What you will do: Print the listing once more, exactly as it stands.

"""

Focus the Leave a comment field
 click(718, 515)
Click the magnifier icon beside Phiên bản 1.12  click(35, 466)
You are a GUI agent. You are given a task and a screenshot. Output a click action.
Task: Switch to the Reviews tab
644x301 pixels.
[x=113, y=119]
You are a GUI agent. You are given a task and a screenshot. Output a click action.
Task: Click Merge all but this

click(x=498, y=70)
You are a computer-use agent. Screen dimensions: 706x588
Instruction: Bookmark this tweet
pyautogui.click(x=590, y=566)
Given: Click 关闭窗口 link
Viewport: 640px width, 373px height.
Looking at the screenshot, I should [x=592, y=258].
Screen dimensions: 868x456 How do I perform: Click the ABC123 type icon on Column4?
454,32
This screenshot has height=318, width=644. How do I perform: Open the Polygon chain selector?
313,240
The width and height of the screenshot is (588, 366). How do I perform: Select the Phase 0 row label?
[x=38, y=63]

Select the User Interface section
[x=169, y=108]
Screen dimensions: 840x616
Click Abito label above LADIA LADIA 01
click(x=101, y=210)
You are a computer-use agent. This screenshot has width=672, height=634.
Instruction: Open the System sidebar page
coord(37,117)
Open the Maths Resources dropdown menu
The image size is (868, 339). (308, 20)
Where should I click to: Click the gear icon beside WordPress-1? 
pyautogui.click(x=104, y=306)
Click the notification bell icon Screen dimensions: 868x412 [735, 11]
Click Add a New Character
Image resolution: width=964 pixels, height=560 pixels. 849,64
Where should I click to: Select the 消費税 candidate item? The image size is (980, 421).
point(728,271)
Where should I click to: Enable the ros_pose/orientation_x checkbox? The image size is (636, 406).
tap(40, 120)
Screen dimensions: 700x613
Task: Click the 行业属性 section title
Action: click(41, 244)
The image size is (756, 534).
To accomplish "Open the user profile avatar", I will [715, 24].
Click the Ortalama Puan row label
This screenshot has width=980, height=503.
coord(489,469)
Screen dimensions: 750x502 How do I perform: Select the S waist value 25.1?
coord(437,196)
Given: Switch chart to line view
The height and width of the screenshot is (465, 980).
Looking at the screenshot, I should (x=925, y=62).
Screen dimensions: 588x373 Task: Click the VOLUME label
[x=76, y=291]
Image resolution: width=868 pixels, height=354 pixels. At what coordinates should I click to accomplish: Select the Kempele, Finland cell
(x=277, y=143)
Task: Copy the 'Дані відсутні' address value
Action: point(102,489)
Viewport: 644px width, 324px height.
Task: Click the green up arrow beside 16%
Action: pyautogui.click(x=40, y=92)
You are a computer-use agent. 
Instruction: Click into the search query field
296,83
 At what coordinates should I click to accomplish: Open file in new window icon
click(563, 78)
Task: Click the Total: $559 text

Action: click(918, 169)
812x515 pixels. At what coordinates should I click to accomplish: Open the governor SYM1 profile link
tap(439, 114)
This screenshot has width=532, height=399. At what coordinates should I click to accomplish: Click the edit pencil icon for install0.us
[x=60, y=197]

"""

Response:
Focus the Leave a comment field
 click(718, 515)
Click the magnifier icon beside Phiên bản 1.12  click(35, 466)
You are a GUI agent. You are given a task and a screenshot. Output a click action.
Task: Switch to the Reviews tab
644x301 pixels.
[x=113, y=119]
You are a GUI agent. You are given a task and a screenshot. Output a click action.
Task: Click Merge all but this

click(x=498, y=70)
You are a computer-use agent. Screen dimensions: 706x588
Instruction: Bookmark this tweet
pyautogui.click(x=590, y=566)
Given: Click 关闭窗口 link
Viewport: 640px width, 373px height.
Looking at the screenshot, I should [x=592, y=258].
Screen dimensions: 868x456 How do I perform: Click the ABC123 type icon on Column4?
454,32
This screenshot has height=318, width=644. How do I perform: Open the Polygon chain selector?
313,240
The width and height of the screenshot is (588, 366). How do I perform: Select the Phase 0 row label?
[x=38, y=63]

Select the User Interface section
[x=169, y=108]
Screen dimensions: 840x616
Click Abito label above LADIA LADIA 01
click(x=101, y=210)
You are a computer-use agent. This screenshot has width=672, height=634.
Instruction: Open the System sidebar page
coord(37,117)
Open the Maths Resources dropdown menu
The image size is (868, 339). (308, 20)
Where should I click to: Click the gear icon beside WordPress-1? 
pyautogui.click(x=104, y=306)
Click the notification bell icon Screen dimensions: 868x412 [735, 11]
Click Add a New Character
Image resolution: width=964 pixels, height=560 pixels. 849,64
Where should I click to: Select the 消費税 candidate item? The image size is (980, 421).
point(728,271)
Where should I click to: Enable the ros_pose/orientation_x checkbox? The image size is (636, 406).
tap(40, 120)
Screen dimensions: 700x613
Task: Click the 行业属性 section title
Action: click(41, 244)
The image size is (756, 534).
To accomplish "Open the user profile avatar", I will [715, 24].
Click the Ortalama Puan row label
This screenshot has width=980, height=503.
coord(489,469)
Screen dimensions: 750x502 How do I perform: Select the S waist value 25.1?
coord(437,196)
Given: Switch chart to line view
The height and width of the screenshot is (465, 980).
Looking at the screenshot, I should (x=925, y=62).
Screen dimensions: 588x373 Task: Click the VOLUME label
[x=76, y=291]
Image resolution: width=868 pixels, height=354 pixels. At what coordinates should I click to accomplish: Select the Kempele, Finland cell
(x=277, y=143)
Task: Copy the 'Дані відсутні' address value
Action: point(102,489)
Viewport: 644px width, 324px height.
Task: Click the green up arrow beside 16%
Action: pyautogui.click(x=40, y=92)
You are a computer-use agent. 
Instruction: Click into the search query field
296,83
 At what coordinates should I click to accomplish: Open file in new window icon
click(563, 78)
Task: Click the Total: $559 text

Action: click(918, 169)
812x515 pixels. At what coordinates should I click to accomplish: Open the governor SYM1 profile link
tap(439, 114)
This screenshot has width=532, height=399. At what coordinates should I click to accomplish: Click the edit pencil icon for install0.us
[x=60, y=197]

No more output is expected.